Study Finds That Health-Related Data Least Likely to Be Encrypted

A study conducted by Pokémon Institute in 2018, which involved around 6,000 people across various industries and 14 countries, showed that health care information was ranked low in encryption percentages as compared to other industries. This is despite the sensitivity of health data and the recent spate of high-profile healthcare breaches. The study reveals what Trinsic Technologies has seen across the local healthcare environment.

The main aim for this study was to research on data encryption trends, how extensively encryption has been adopted to improve security, the type of data that is most likely to be encrypted, and the challenges that most companies face when encrypting data.
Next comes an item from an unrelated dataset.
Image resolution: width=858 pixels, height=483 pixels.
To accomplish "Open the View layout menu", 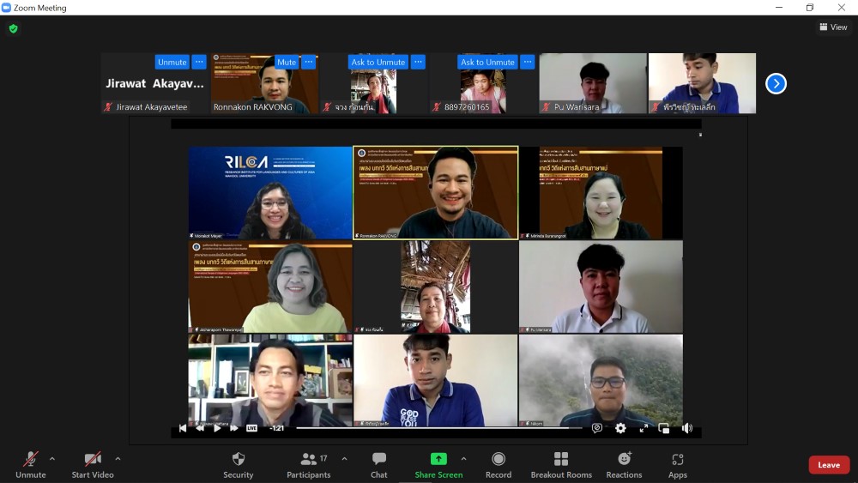I will [x=833, y=27].
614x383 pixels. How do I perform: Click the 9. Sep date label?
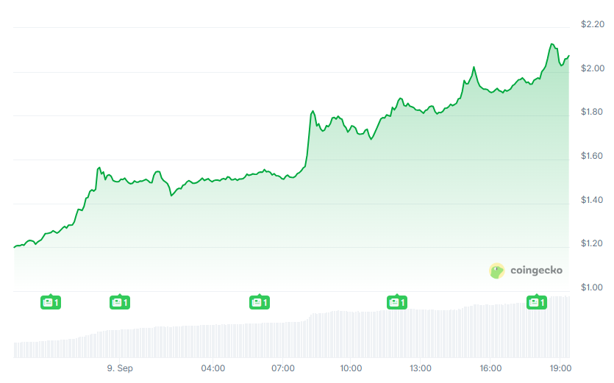[119, 368]
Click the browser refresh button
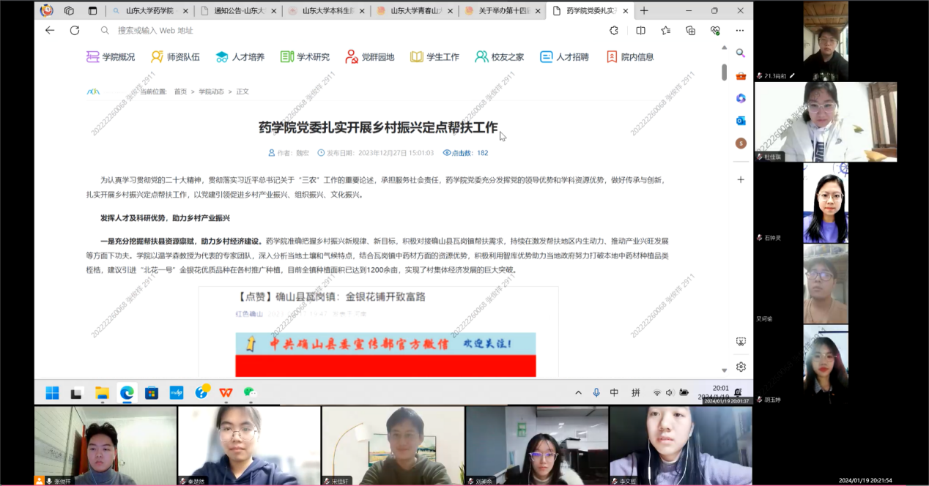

The researchers found that Germany had the highest prevalence of encryption strategies followed by the United States, Australia, and the United Kingdom. Out of all the countries represented in the survey, Brazil and the Russian Federation had the lowest prevalence of encryption. The study also showed that 65% of companies in the United States of America had an overall encryption plan that was applied across the whole organization on a consistent basis. 
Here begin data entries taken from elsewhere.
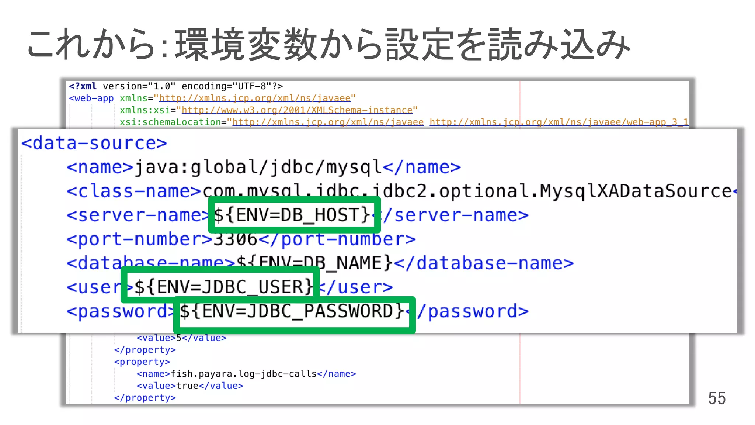
Task: Click the javaee namespace link in xmlns
Action: (x=254, y=98)
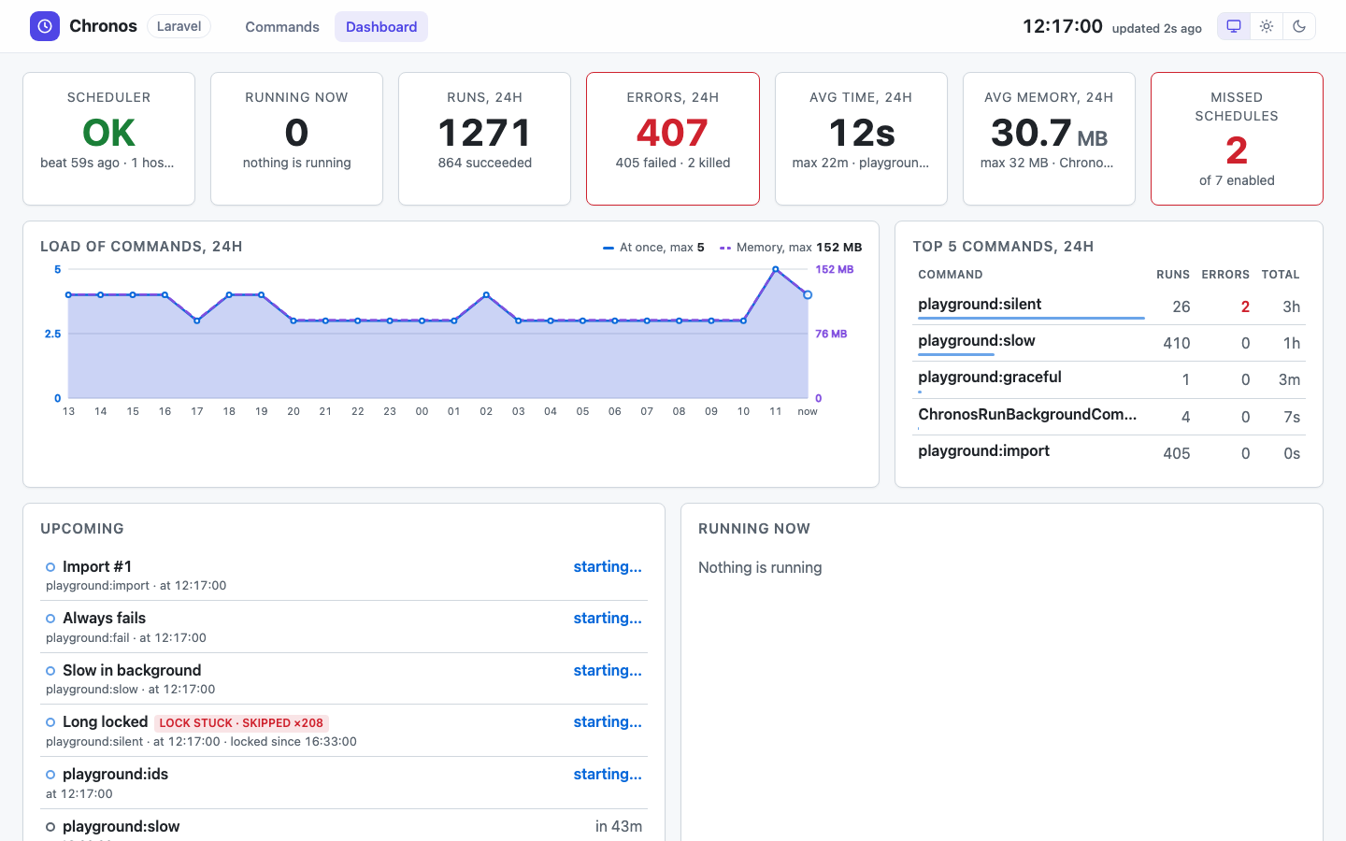The width and height of the screenshot is (1346, 841).
Task: Click the At once legend marker
Action: click(609, 248)
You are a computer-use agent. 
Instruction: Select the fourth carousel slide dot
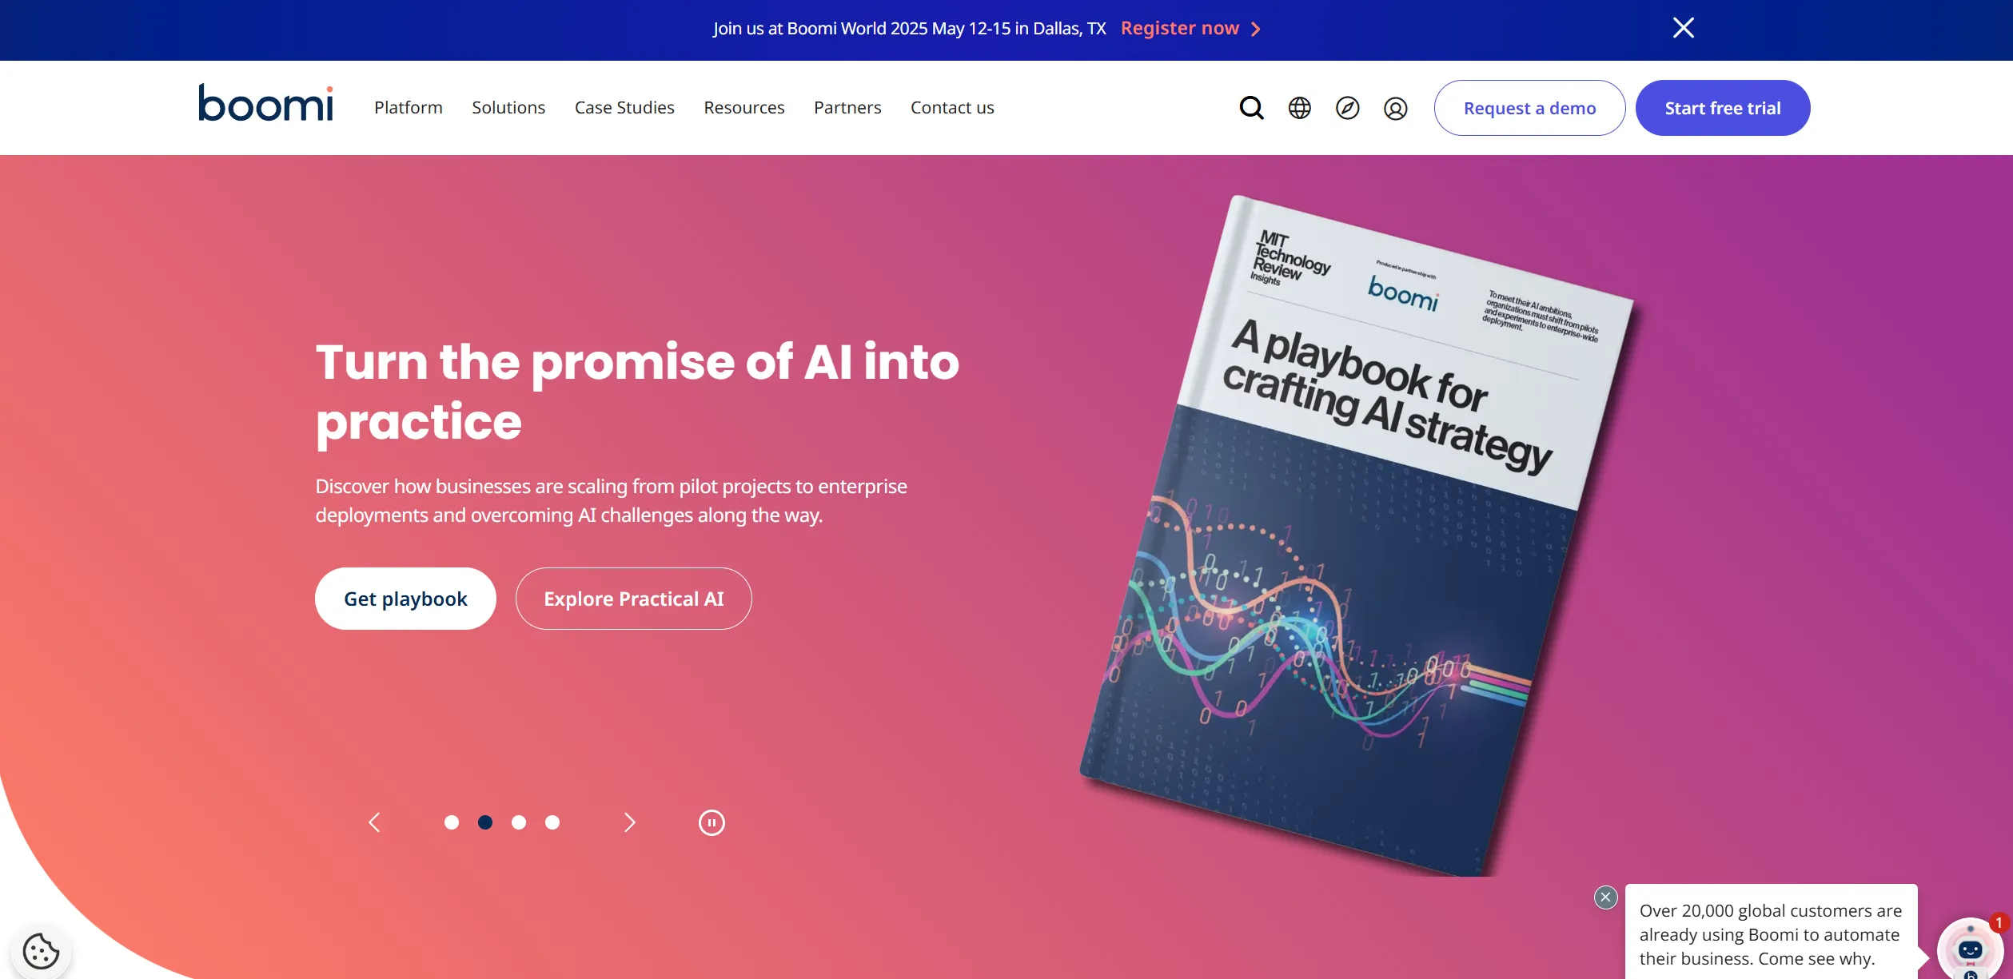552,822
According to the study, the use of encryption has been on a steady increase over the past 4 years. 42% of the surveyed organizations said they had a limited encryption plan, with it only being used on certain data types and applications. 45% of the organizations confirmed that they already have an encryption plan or strategy that is applied across the entire organization. 13% of the surveyed organizations, however, said they do not use encryption at all on any data type.

Tech and software industries were found to have the highest prevalence of encryption at 52%, followed by financial services at 50%, and the pharmaceuticals and healthcare industries at 49%. The technology used for encryption varied considerably and there is no single technology that was found to be preferred by most of the organizations. Internet communications, laptop hard drives, and databases are where encryption is most commonly applied. According to 54% of the respondents, the main reasons for implementing encryption were to protect customers’ personal information and sensitive intellectual property.
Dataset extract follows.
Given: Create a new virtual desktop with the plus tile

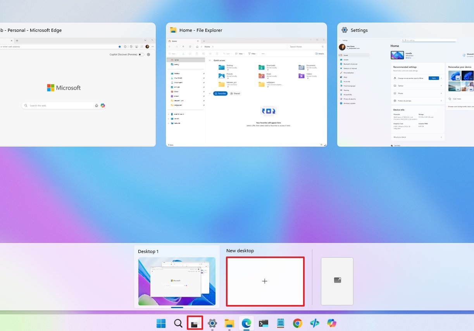Looking at the screenshot, I should click(x=265, y=281).
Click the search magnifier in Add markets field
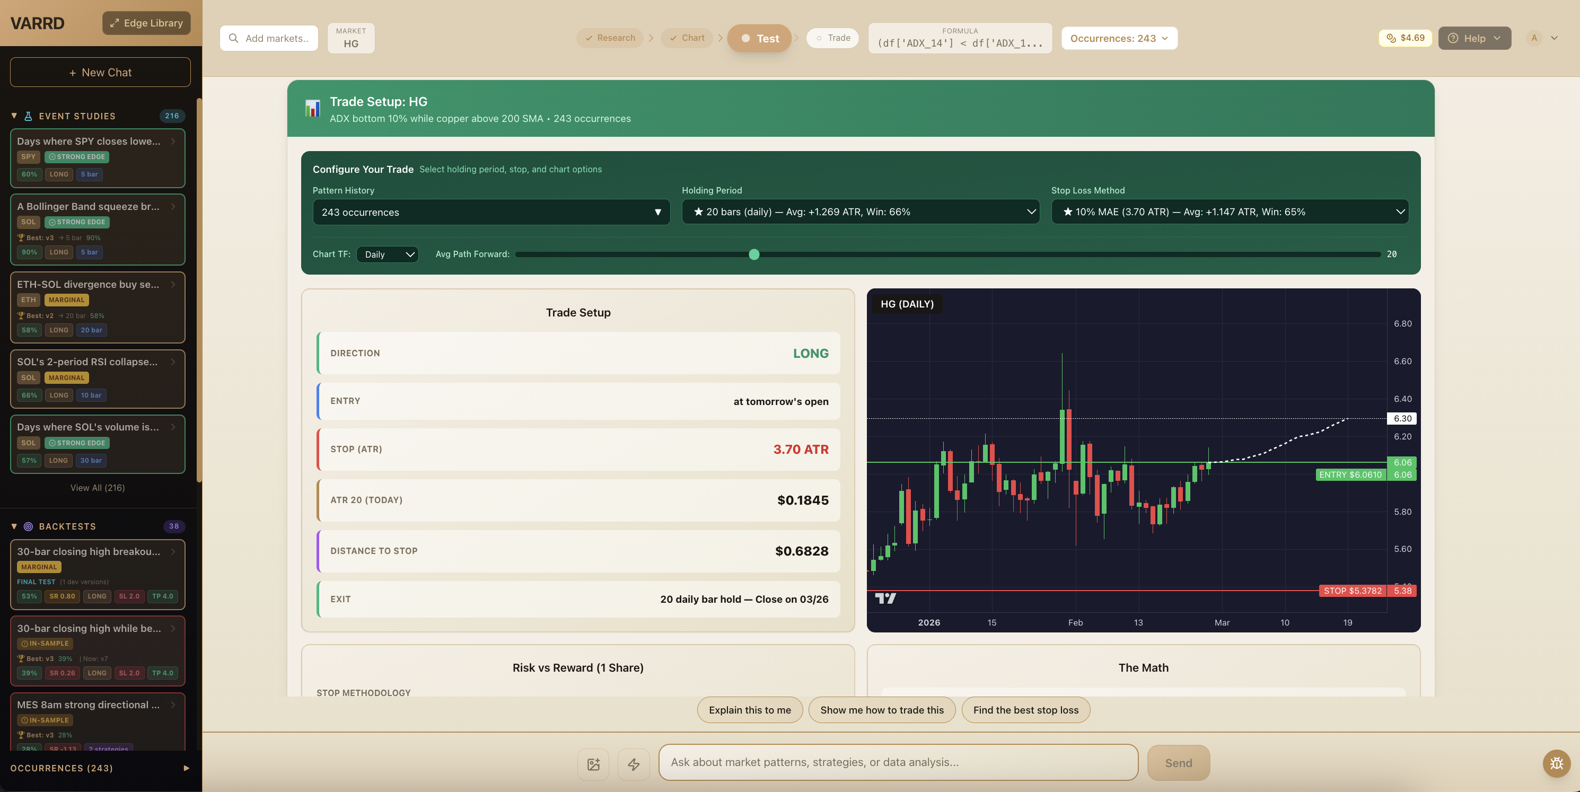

The most commonly encrypted data types include payment-related data at 55%, financial records at 54%, HR/employee data at 51%, and intellectual property at 51%. Surprisingly, health information was the least likely data type to be encrypted. This comes as a surprise since cybercriminals value healthcare data highly and also the harm that it can cause should this information fall into the wrong hands. Only 24% of the responded confirmed that the health information they gathered was encrypted. 

The real challenge that most organizations face when it comes to building an encryption strategy is understanding where sensitive data lives within the network. This is according to 69% of the respondents. 49% of the respondents cited the initial implementation of encryption as a major challenge while 32% said that they faced challenges when it came to classifying which data they should encrypt.

About 61% of the respondents expressed a fairly high pain threshold when it comes to key management. The top reasons given for key management challenges included the lack of clear ownership of the key management function, isolated or fragmented management systems, and lack of skilled personnel. The most difficult keys to manage were found to be the keys to external cloud or hosted services. However, 60% of the respondents said their organization still transferred confidential or sensitive data to the cloud, whether or not it was made unreadable or encrypted.